**Aim:** Copy out, word for word, everything from the line containing "Task: Target the" down to the line containing "Action: pyautogui.click(x=483, y=160)", inclusive of both, and nothing else from the entries below.

**Task inputs:**
□ □ □ □ □

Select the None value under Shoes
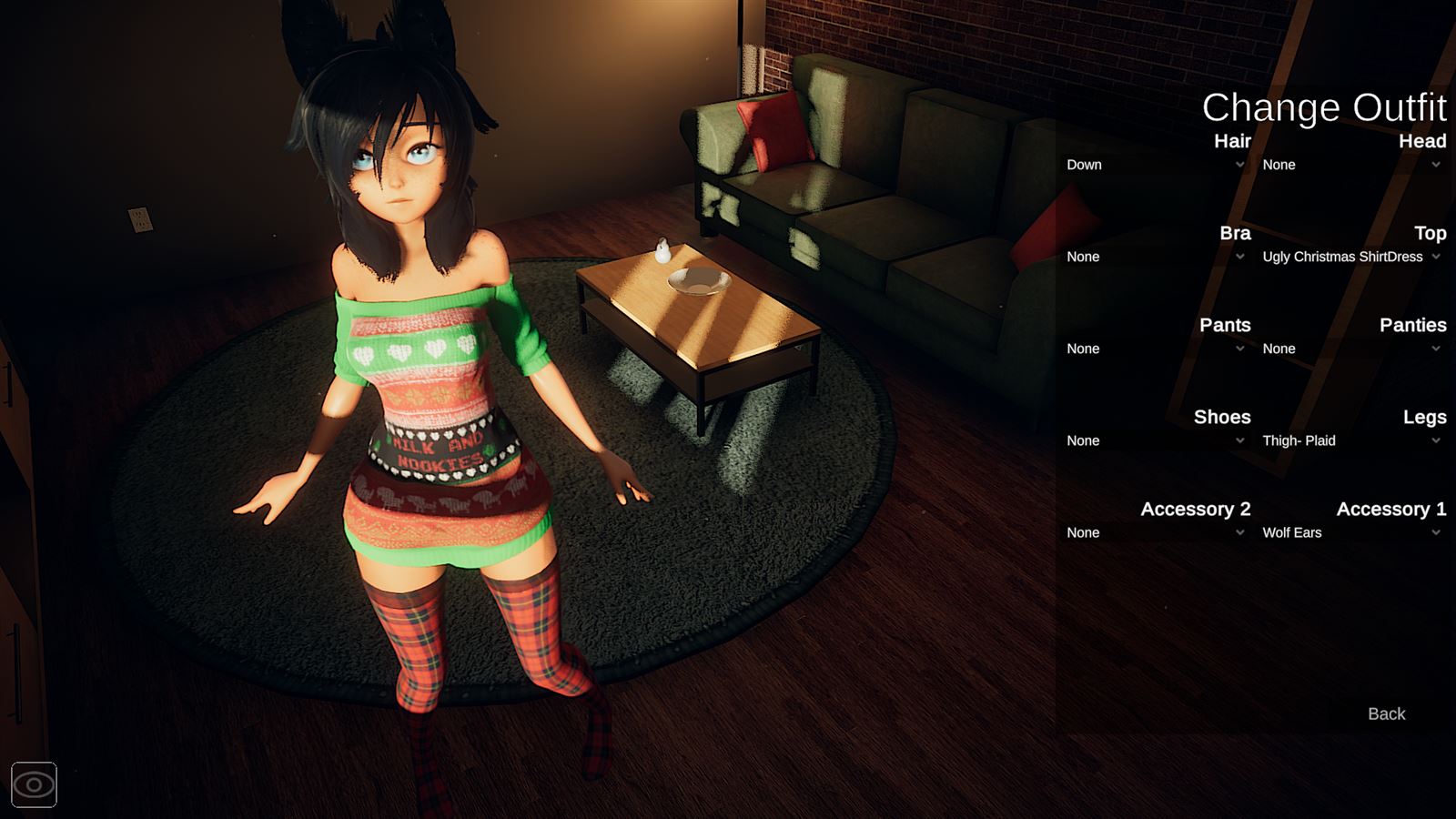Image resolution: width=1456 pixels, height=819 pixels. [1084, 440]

□ □ □ □ □

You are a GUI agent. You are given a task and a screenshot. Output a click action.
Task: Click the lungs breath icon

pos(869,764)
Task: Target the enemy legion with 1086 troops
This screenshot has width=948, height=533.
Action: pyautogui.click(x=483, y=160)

□ □ □ □ □

**Answer below:**
Task: Target the enemy legion with 1086 troops
This screenshot has width=948, height=533.
Action: pyautogui.click(x=483, y=160)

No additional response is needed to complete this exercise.